* [Task material]:
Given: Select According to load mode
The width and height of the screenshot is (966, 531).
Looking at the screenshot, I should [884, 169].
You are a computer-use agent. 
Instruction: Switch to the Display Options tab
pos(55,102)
--
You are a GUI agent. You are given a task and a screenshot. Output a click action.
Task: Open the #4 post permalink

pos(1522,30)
...
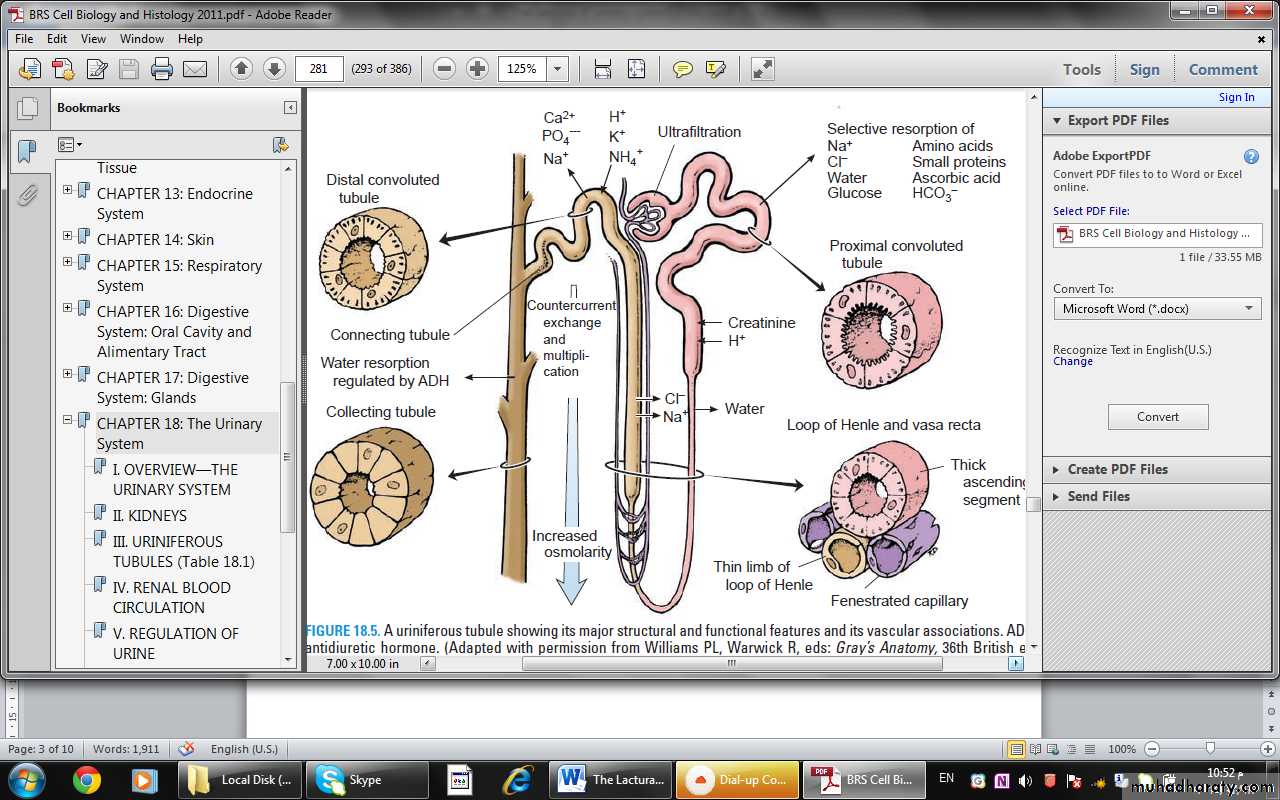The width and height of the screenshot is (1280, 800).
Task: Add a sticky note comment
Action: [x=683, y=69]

* [Work instructions]: Turn the data lines into a JSON list of strings, one string per line and no blank lines, beginning with the line that contains "Given: Select According to load mode" and ending with the line that contains "pos(55,102)", both included.

* [Right answer]:
[
  "Given: Select According to load mode",
  "The width and height of the screenshot is (966, 531).",
  "Looking at the screenshot, I should [884, 169].",
  "You are a computer-use agent. ",
  "Instruction: Switch to the Display Options tab",
  "pos(55,102)"
]